**** MATERIAL PROVIDED ****
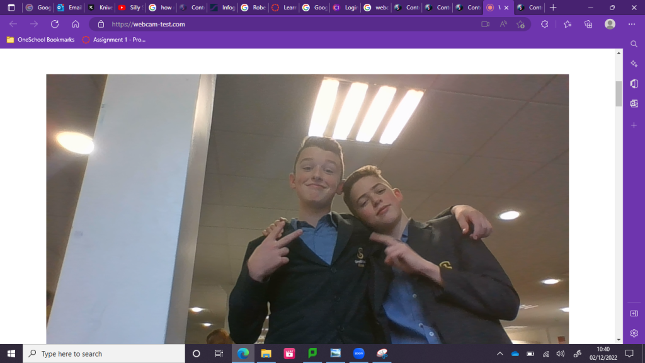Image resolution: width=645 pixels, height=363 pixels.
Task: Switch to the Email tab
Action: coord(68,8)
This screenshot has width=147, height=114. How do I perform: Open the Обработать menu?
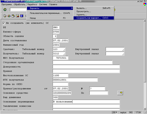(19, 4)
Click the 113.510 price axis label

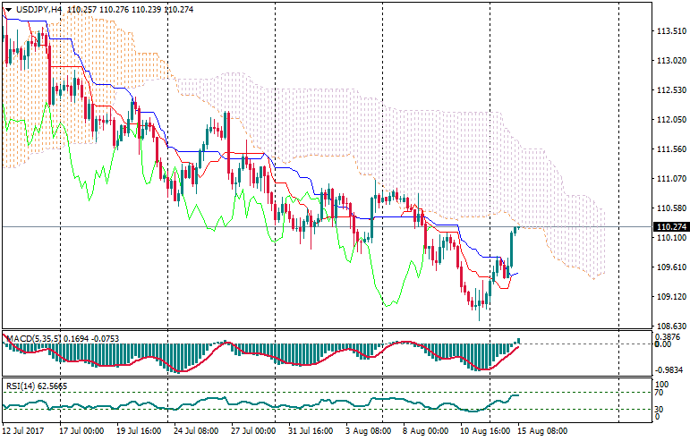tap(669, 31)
****
» TASK GOAL
Repeat every line of the entries above word for word, but leave the pictures out.

» OUTPUT OF THE EXERCISE
Image resolution: width=645 pixels, height=363 pixels.
Task: Switch to the Email tab
Action: coord(68,8)
This screenshot has width=147, height=114. How do I perform: Open the Обработать menu?
(19, 4)
Click the 113.510 price axis label

tap(669, 31)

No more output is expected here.